Monday, April 4, 2016

AaronTaylor Kuffner, " Gamelatrons" at The Drawing Center

Gamelatrons are sound processing sculptures installations exhibit at The Drawing Center and created by artist and composer Aaron Taylor Kuffner. This work based on Indonesian instrument, Gamelan, which commonly played on formal occasions and in many traditional Indonesian ceremonies today. The history of Gamelan is more than 500 years but Kuffner perfectly combine this old-style physical instrument with contemporary digital compositions.

Robotic mallets rhythmically hit the traditional brass, bronze and iron instruments and play amazing music. It looks like “ghostly musical automaton”. I thought distance sensors might control it starts moving when someone get closed. Another possibility maybe use kinetic to capture user’s motion: Playing music when people move in front of this installation. However, Kuffner gives Gamelatrons a better and more interesting concept after I read his art statement on the poster card. In fact, the robots are connected to a network that transcribes digital compositions into an array of electrical pulsations. It means no one in the gallery can really control how and when to play this “robot instrument”. The real player is network.

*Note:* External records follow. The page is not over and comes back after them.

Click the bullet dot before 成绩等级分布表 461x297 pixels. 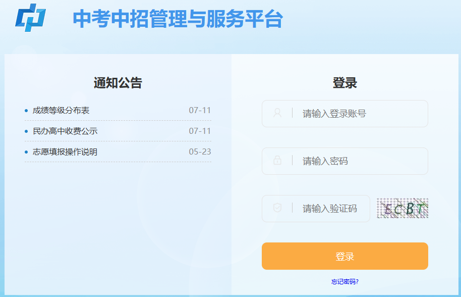pyautogui.click(x=26, y=111)
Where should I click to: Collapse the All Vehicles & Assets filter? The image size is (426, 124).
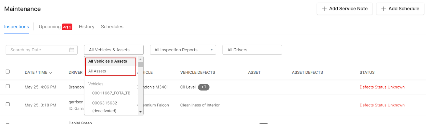coord(114,50)
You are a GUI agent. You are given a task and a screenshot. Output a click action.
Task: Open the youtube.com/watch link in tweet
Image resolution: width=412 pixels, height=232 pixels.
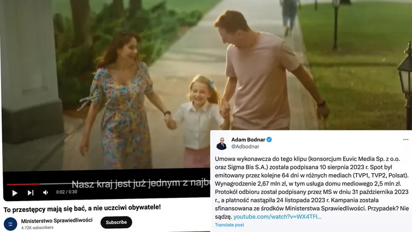coord(277,217)
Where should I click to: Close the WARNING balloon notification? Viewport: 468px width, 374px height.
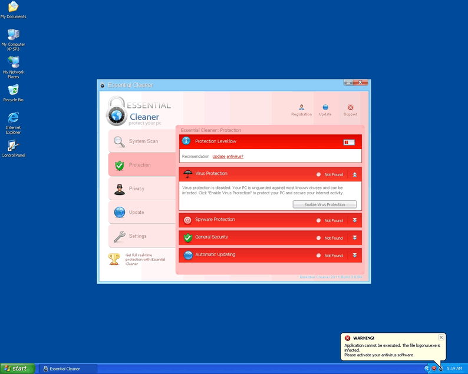[441, 337]
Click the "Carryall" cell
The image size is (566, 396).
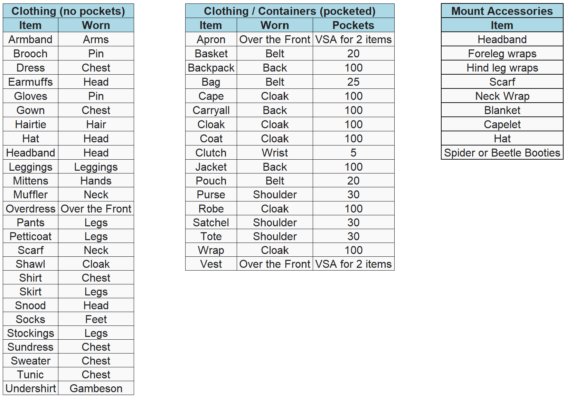click(x=211, y=110)
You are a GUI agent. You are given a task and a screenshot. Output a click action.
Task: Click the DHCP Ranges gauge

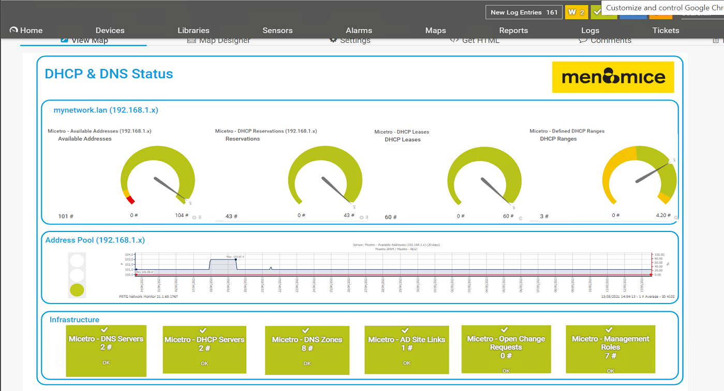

Robot & tradition, digital & physic, they are so conflict but perfectly match in this installation. We even hardly to define the sound we heard is digitally or instrumentally. Kuffner created this robotic installation to let participants thinking deeply about the relationship between the digital and physic, the virtuality and reality.


1 comment:

  1. I like how you analyze the work, and I really like how you use the word "possibility" to create more space for this spiritual artwork. The background information is enough for us to know where to engage the work. I am curious about your feeling. Not just about physical experience, but more about mental feeling. How does the color of the work and the arrangement influence the way you see? And more important, what's the feeling of the sound?